## Activity
Your copy should hold the lines below from the first through the one that contains "Task: Click the textarea resize grip icon", each retyped exactly, and no pictures.

[[ Data extracts, beginning ]]

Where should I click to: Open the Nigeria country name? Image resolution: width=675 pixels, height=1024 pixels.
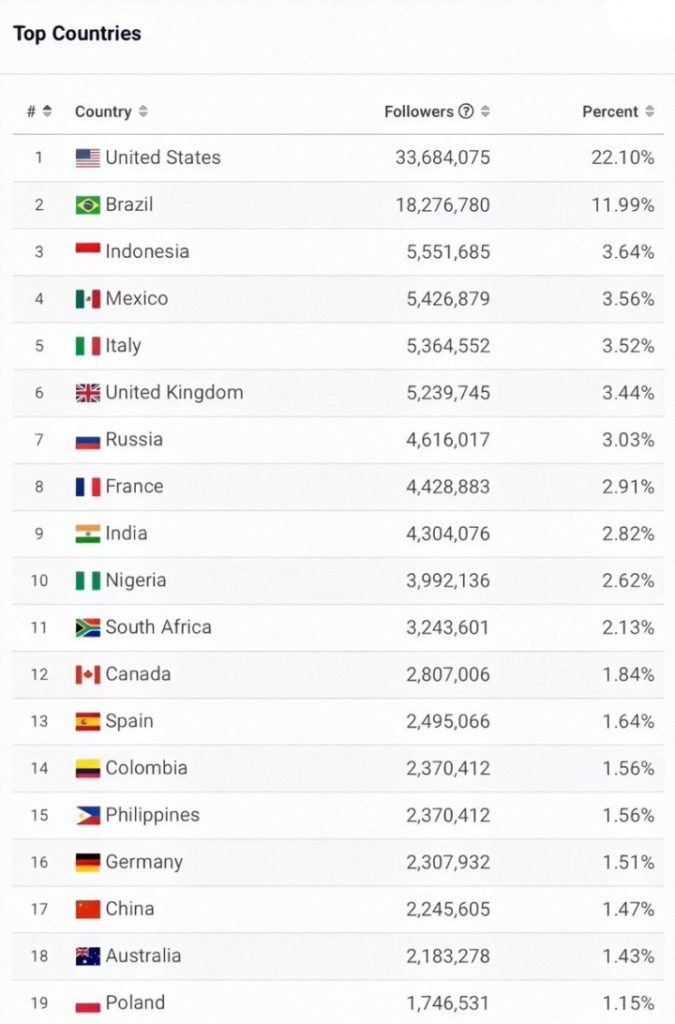point(136,581)
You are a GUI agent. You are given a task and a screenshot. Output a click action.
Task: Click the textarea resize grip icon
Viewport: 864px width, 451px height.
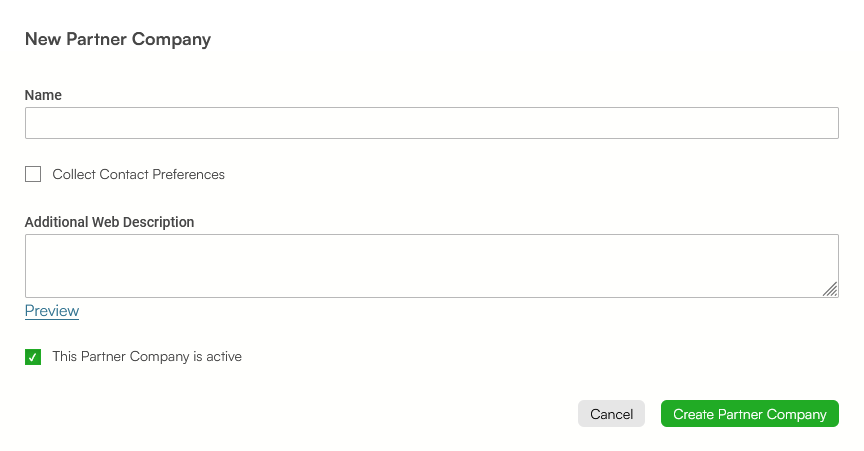(x=830, y=289)
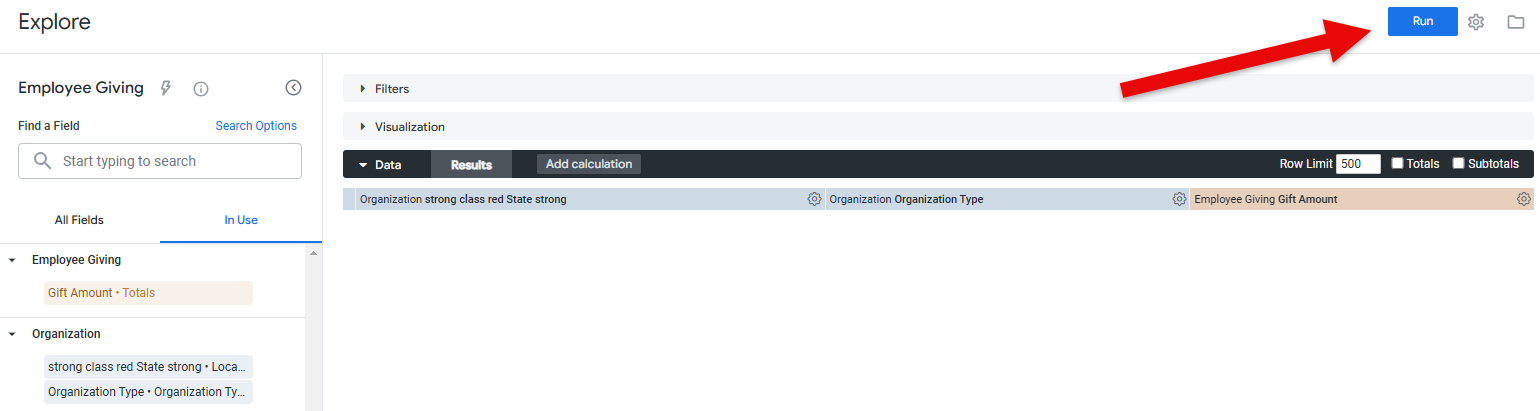Enable the Totals checkbox

click(x=1398, y=163)
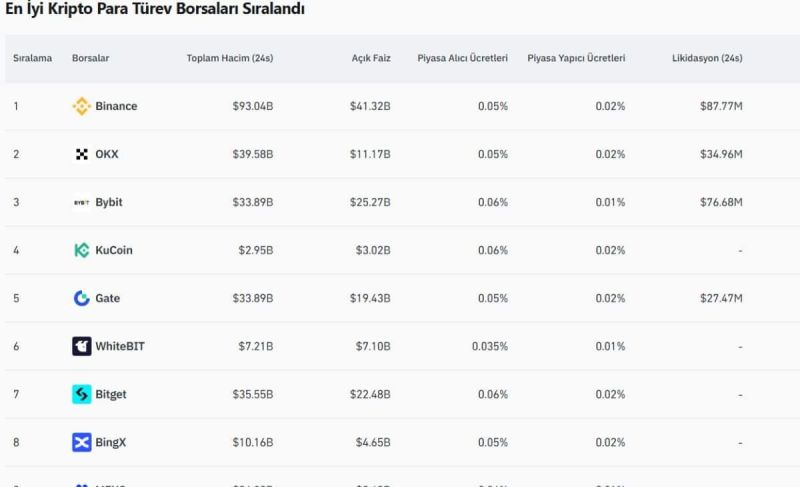Sort by Piyasa Yapıcı Ücretleri column

pyautogui.click(x=576, y=58)
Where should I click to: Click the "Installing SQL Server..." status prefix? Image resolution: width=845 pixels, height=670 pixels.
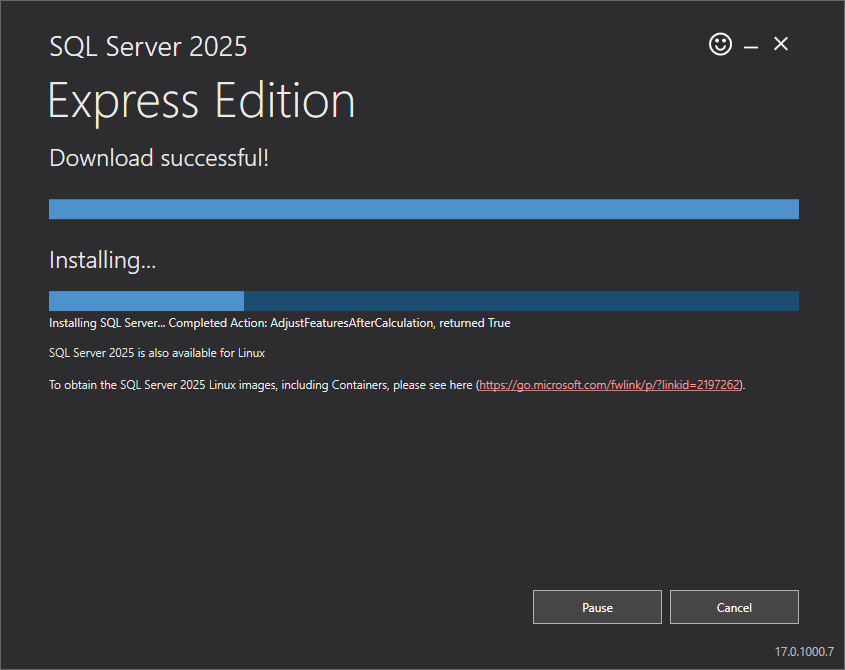[107, 323]
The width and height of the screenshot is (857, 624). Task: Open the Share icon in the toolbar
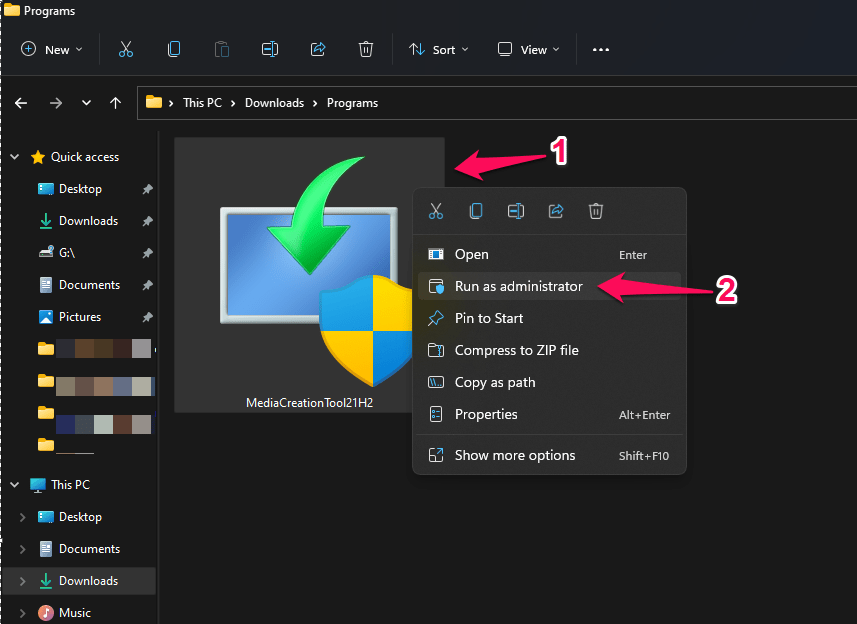coord(318,48)
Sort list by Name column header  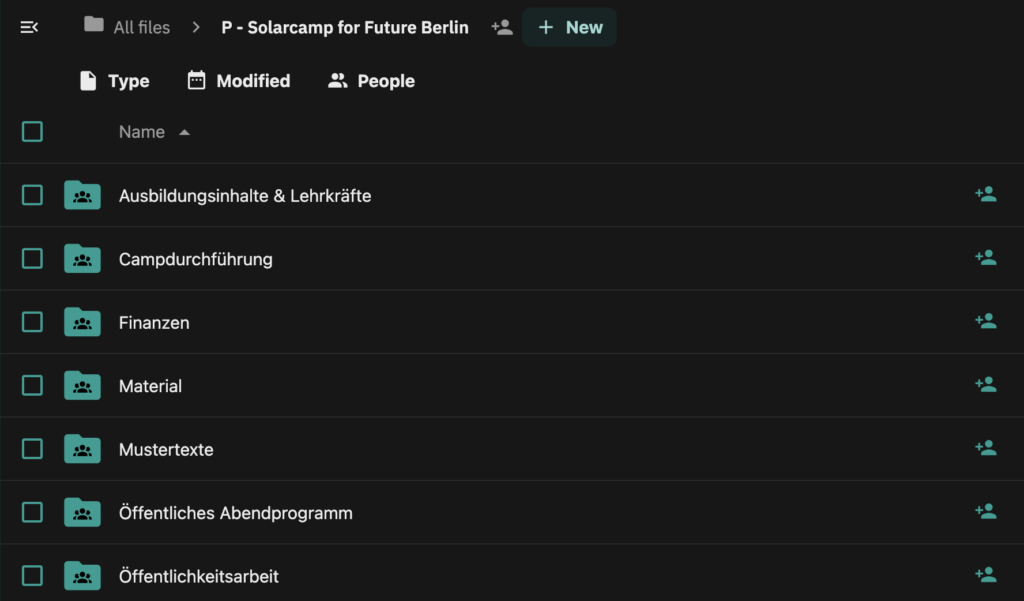[142, 132]
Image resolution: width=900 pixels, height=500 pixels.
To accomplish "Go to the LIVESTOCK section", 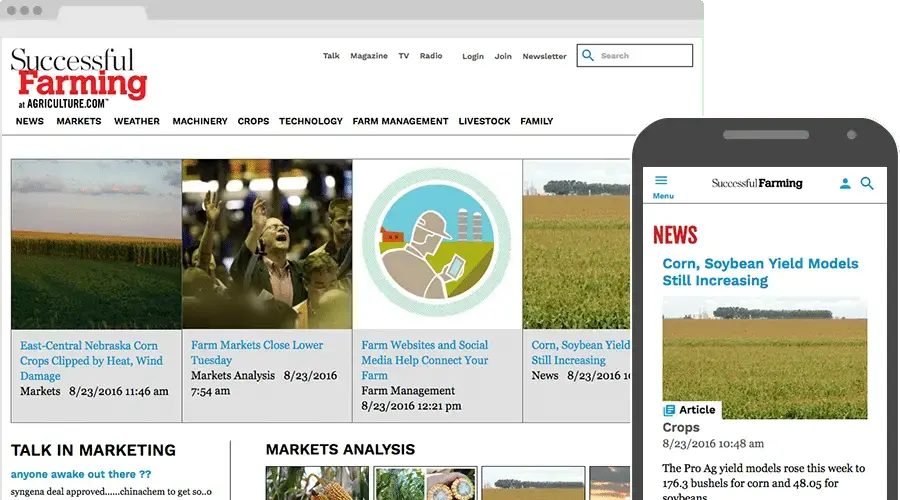I will (484, 122).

[[ Data extracts, end ]]

## Task solution
Where should I click to: Open the Nigeria country name? Image resolution: width=675 pixels, height=1024 pixels.
point(136,581)
You are a GUI agent. You are given a task and a screenshot. Output a click action.
Task: Click the textarea resize grip icon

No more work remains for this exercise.